Reproduce every line of the records below verbatim, omitting the pictures.
□ □ □
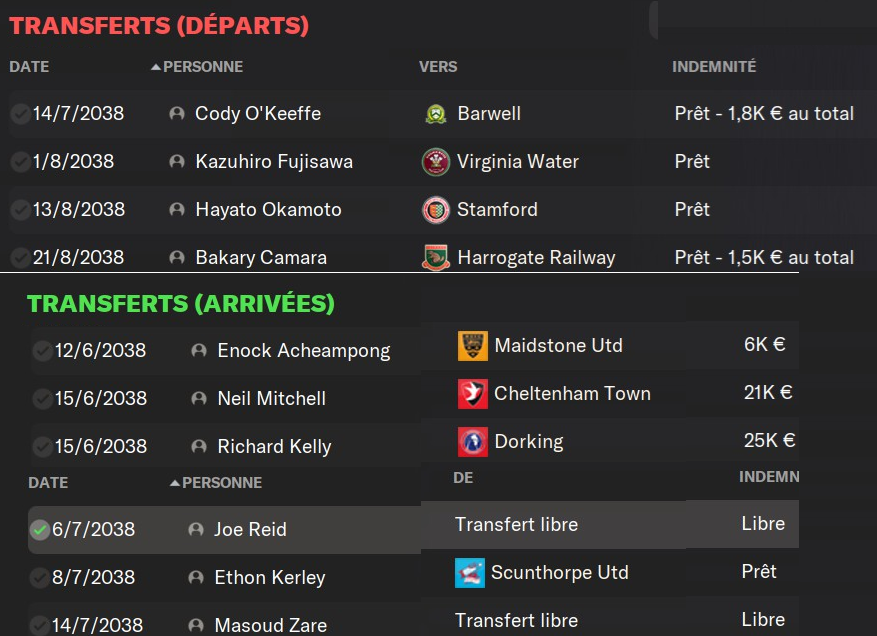Click the Vers column header

(438, 67)
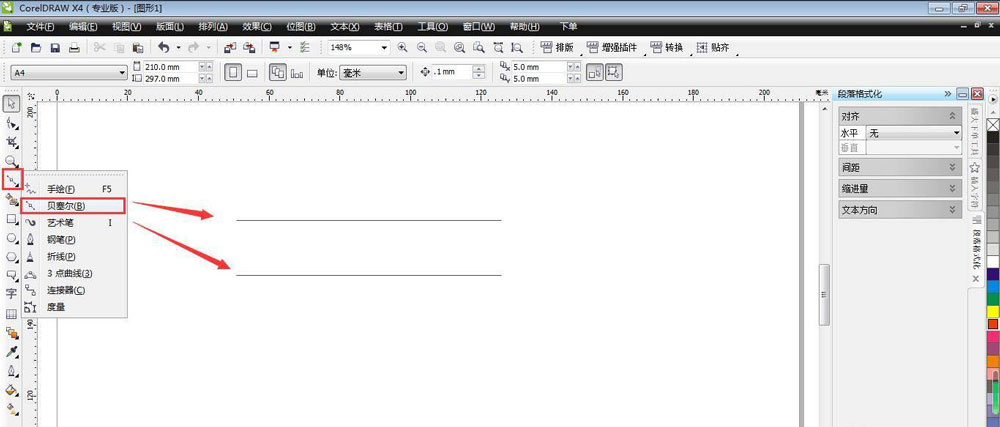Pick the yellow swatch in the color palette
This screenshot has width=1000, height=427.
point(993,311)
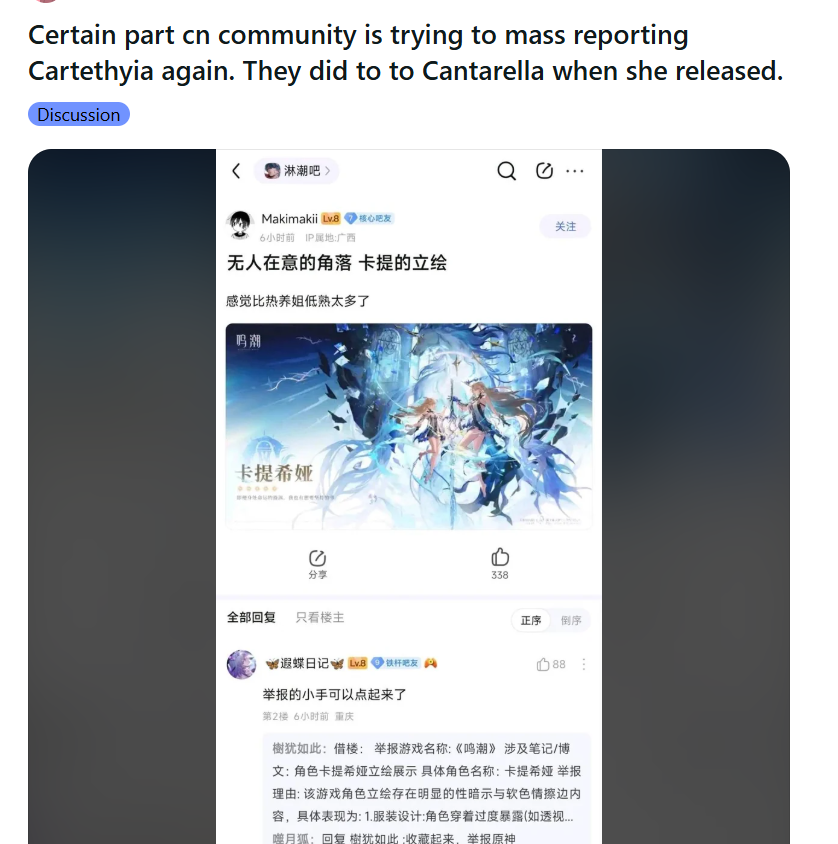This screenshot has height=844, width=838.
Task: Click the back arrow icon
Action: [x=236, y=171]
□ □ □
# [EXERCISE RESPONSE]
Click the Vers column header

(438, 67)
Pick the yellow swatch in the color palette
This screenshot has width=1000, height=427.
point(993,311)
This screenshot has height=844, width=838.
Task: Click the back arrow icon
Action: [x=236, y=171]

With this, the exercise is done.